• _EXERCISE AIM_
Your answer should repeat exactly the line containing "You are a GUI" and all lines after it through the end of the material below, with no other text.

### SUPPLIED MATERIAL

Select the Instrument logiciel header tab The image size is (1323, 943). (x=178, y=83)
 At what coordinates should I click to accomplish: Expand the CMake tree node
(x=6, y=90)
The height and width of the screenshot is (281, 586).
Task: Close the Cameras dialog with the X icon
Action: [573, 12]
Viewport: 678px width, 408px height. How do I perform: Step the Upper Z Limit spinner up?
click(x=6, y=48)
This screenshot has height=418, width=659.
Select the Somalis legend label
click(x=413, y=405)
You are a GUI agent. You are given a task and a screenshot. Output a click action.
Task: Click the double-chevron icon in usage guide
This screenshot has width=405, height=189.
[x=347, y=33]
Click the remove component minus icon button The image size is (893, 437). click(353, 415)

######

• _EXERCISE RESULT_
You are a GUI agent. You are given a task and a screenshot. Output a click action.
Task: Click the double-chevron icon in usage guide
This screenshot has width=405, height=189.
[x=347, y=33]
Click the remove component minus icon button The image size is (893, 437). click(353, 415)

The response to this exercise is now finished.